2. The loss of your self-respect. Steven Covey said, “Private victories precede public victories.” When you behave with integrity you win a private victory. You have proved to yourself that you can keep a promise even if it's one that only you know about. This builds your self-respect. If you consistently break promises to yourself, such as saying you will do something someday when you know you never will, you slowly erode your self-respect. You can even go down that path so far that you come to a place of self-loathing.
3. The loss of leadership. All of us are leaders. The first person we lead is ourselves. Then comes our family, our spiritual community, our friends, our co-workers and team members, and our acquaintances. If you don't respect yourself as a leader in your own life, you'll have very little influence in the lives of others. As they witness your lack of integrity and loss of self-respect, your position of leadership is weakened, eroded, and destroyed.
4. The loss of your legacy. Legacy is about more than just money or property, it is about the imprint you make on the world while you're here, the memories you create in the minds, hearts, and lives of other people. The values you demonstrate to your children and to your children's children are your legacy. It's been said that people don't remember so much what you say, they remember who you are. They know who you are based on what you do. This is your legacy.

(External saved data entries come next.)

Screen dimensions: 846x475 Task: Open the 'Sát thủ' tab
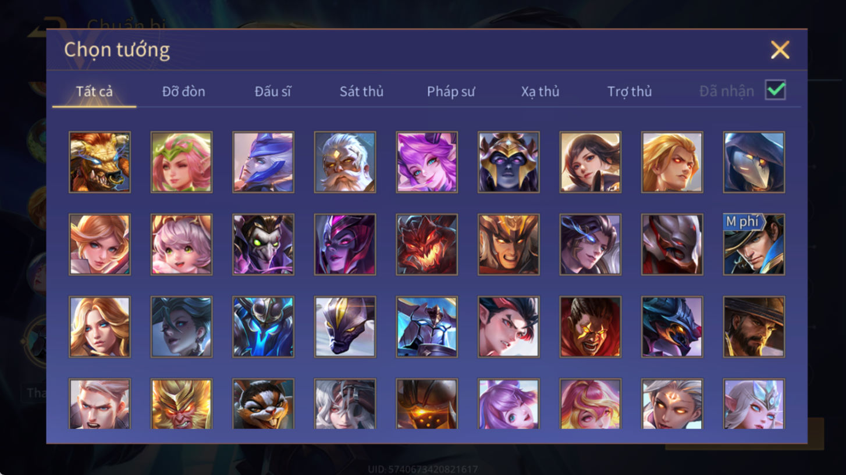coord(361,91)
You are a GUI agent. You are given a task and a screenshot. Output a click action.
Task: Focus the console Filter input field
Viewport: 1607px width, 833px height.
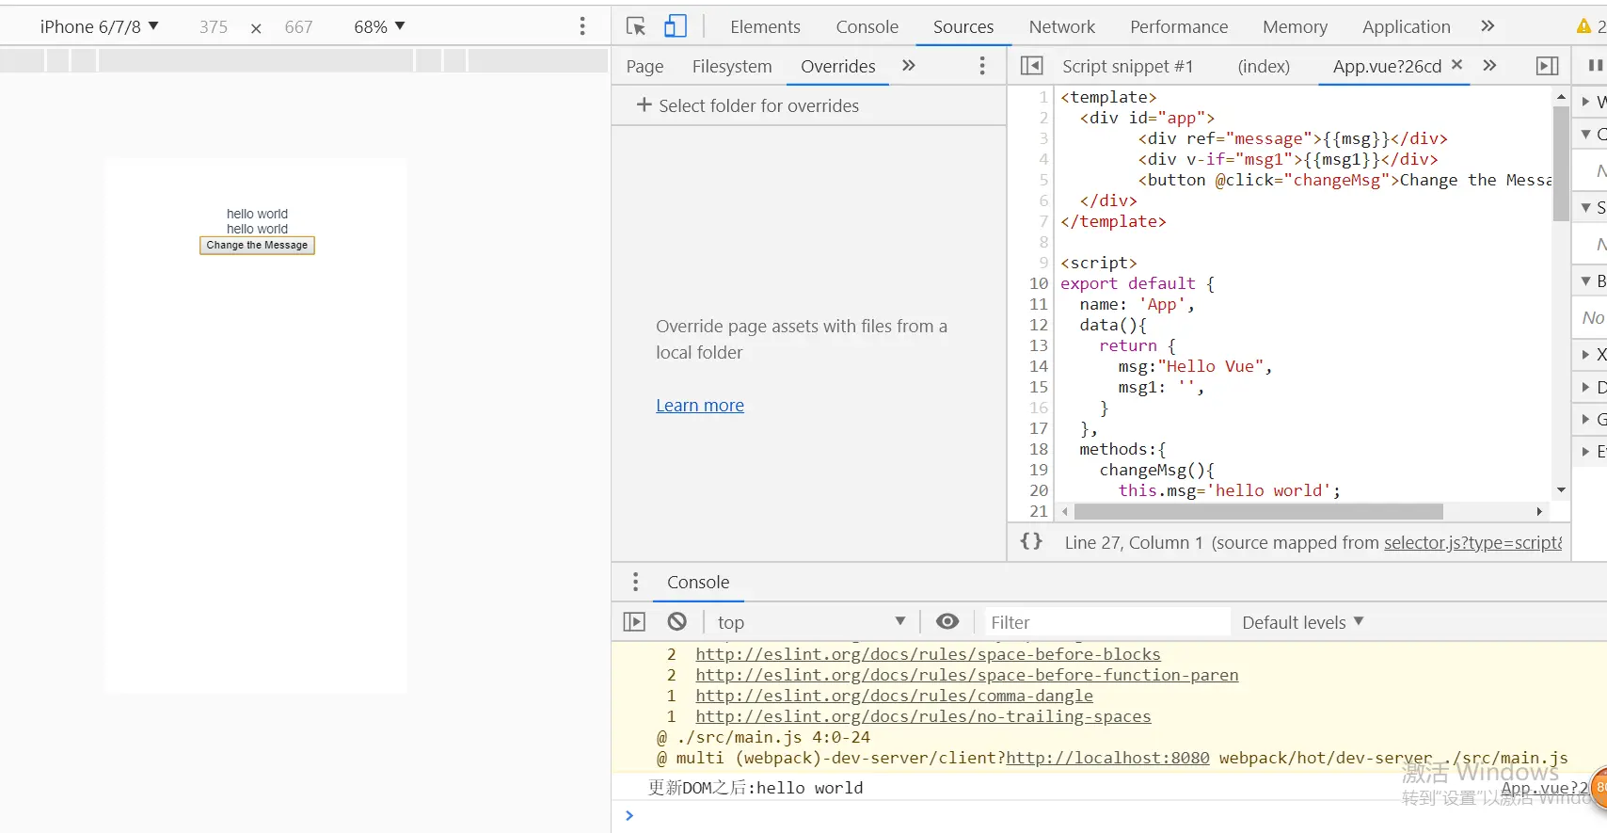pyautogui.click(x=1106, y=622)
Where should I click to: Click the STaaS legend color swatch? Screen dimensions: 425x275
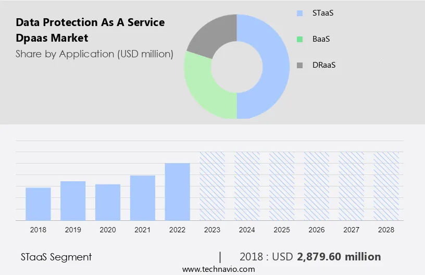[299, 13]
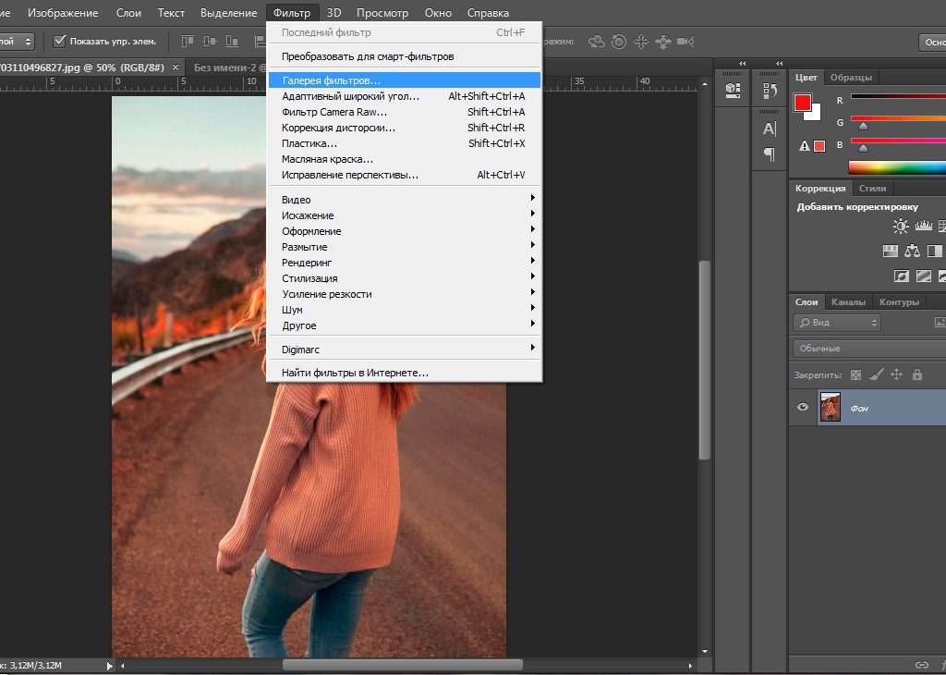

Are you building a legacy you can be proud of or one that makes you feel ashamed?
5. The loss of God's gifts. Now don't get me wrong, the Bible says that the gifts God gives us are “irrevocable.” So, if he has given you a gift of hospitality, or the gift of leadership, or of vision, or of artistic talents, he does not take these gifts away. So how can it be that you could lose God's gifts? Simple. By not using them. If you put these priority gifts off until “someday when you have more time,” you'll go to your grave never having utilized the gifts that God has given you. You only have one life in this world, don't waste it, and don't waste the gifts you've been given.
These five losses are all the more tragic because they are completely avoidable. If you'd like to avoid them yourself, here's what to do next.
First, decide what your priorities really are. Next, get an understanding of why those are your priorities. What is the reason these priorities are important to you? Write these reasons down. Having a powerful enough “why” will get you past the problem of figuring out how to accomplish your priorities. Finally, construct a plan of how to begin accomplishing your priorities, and put a deadline on that plan. This is called a goal. An aspiration with no deadline, on the other hand, is not a goal, it is simply a dream.
For me, it took a Parkinson’s diagnosis to wake me up. My challenge to you is to wake up now. Don’t wait for a tragedy to shake your world. Stop dreaming. Make your priorities your true priorities and don't suffer the 5 tragic losses that come from someday syndrome.